__EXERCISE DESCRIPTION__. Where in the records does the word "axis" occur? Copy each line in which it does.

__STUDY MATERIAL__.
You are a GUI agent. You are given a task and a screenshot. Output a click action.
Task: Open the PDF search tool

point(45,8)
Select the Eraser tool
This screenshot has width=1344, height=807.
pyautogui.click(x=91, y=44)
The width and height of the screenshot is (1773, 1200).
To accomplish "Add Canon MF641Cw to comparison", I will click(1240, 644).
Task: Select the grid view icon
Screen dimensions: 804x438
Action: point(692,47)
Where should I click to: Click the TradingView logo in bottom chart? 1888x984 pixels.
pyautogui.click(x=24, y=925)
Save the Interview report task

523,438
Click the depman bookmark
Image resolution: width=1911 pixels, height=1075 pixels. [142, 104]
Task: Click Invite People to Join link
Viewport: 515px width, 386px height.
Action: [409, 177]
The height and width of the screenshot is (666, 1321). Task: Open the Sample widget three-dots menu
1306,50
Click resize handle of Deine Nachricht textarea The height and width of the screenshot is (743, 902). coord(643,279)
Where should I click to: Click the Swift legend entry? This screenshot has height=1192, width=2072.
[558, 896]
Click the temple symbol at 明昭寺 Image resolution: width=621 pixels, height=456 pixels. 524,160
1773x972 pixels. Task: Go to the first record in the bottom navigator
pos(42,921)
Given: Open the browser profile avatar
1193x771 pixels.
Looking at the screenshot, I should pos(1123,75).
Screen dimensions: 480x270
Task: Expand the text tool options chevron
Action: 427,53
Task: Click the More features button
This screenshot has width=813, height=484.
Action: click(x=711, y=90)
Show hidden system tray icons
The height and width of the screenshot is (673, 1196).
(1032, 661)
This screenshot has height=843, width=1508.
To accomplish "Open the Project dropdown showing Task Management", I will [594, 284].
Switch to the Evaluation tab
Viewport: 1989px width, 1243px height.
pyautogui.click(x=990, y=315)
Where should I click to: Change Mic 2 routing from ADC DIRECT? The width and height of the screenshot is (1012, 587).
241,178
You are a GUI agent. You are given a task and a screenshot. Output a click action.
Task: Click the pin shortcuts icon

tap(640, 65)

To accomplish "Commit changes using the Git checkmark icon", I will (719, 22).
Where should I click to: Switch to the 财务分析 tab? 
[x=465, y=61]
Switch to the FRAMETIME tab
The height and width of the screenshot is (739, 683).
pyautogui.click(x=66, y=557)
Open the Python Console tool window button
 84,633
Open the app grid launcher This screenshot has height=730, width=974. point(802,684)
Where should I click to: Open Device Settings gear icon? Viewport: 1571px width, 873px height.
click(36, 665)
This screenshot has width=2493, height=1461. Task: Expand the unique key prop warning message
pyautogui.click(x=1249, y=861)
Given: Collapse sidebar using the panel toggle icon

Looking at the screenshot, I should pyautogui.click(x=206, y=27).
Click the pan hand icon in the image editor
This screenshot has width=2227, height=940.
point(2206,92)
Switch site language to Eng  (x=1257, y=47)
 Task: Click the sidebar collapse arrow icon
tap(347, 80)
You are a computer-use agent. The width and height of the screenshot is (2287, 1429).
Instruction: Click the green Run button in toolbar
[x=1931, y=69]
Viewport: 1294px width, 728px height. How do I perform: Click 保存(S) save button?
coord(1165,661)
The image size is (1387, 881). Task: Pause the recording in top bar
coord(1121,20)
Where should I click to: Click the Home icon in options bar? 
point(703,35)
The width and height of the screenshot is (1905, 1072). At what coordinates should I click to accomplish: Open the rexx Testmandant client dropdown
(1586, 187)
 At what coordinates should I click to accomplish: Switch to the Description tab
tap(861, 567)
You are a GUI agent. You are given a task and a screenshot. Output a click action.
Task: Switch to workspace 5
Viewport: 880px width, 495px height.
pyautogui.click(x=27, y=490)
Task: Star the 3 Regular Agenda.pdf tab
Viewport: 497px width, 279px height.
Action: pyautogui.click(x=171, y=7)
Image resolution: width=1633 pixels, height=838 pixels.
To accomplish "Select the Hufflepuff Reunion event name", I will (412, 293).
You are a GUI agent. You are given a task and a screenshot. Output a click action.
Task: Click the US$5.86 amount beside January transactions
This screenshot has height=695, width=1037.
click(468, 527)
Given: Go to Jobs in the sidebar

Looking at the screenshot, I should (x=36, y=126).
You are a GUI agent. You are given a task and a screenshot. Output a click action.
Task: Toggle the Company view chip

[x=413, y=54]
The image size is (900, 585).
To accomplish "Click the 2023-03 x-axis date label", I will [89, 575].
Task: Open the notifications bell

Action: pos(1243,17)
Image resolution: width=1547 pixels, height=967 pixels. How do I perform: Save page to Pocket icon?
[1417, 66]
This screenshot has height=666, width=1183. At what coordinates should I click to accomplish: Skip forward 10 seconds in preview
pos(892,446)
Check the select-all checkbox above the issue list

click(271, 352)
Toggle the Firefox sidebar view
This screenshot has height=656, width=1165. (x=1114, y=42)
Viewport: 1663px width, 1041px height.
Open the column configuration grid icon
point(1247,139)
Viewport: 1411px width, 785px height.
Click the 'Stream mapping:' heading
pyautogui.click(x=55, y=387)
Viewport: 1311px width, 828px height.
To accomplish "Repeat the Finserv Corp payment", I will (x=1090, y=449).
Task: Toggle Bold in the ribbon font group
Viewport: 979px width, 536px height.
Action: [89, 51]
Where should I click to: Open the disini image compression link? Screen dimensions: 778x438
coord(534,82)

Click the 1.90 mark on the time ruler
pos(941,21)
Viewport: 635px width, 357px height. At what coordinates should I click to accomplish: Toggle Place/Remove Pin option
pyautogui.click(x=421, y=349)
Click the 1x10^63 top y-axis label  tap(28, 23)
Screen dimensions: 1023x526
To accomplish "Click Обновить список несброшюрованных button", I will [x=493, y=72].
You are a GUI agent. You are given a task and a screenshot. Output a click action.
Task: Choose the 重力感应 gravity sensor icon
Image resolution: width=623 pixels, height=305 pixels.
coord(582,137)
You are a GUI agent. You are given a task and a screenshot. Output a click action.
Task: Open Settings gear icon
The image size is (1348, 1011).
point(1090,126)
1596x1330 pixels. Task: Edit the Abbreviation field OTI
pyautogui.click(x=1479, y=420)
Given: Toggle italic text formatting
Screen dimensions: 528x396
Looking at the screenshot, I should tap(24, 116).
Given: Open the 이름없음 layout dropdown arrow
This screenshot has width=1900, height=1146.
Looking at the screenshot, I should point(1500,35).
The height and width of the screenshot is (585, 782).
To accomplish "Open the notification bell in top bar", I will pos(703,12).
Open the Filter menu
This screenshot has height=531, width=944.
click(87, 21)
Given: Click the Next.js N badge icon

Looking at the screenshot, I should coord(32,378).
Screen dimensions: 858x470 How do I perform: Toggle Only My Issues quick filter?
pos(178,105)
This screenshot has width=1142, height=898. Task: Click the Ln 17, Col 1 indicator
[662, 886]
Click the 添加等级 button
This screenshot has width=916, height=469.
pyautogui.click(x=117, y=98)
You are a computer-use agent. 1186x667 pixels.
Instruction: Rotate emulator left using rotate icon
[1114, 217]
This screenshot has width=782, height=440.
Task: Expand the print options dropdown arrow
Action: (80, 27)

__RESPONSE TO THE TASK__.
To accomplish "Click the 2023-03 x-axis date label", I will [89, 575].
Click the 1x10^63 top y-axis label  tap(28, 23)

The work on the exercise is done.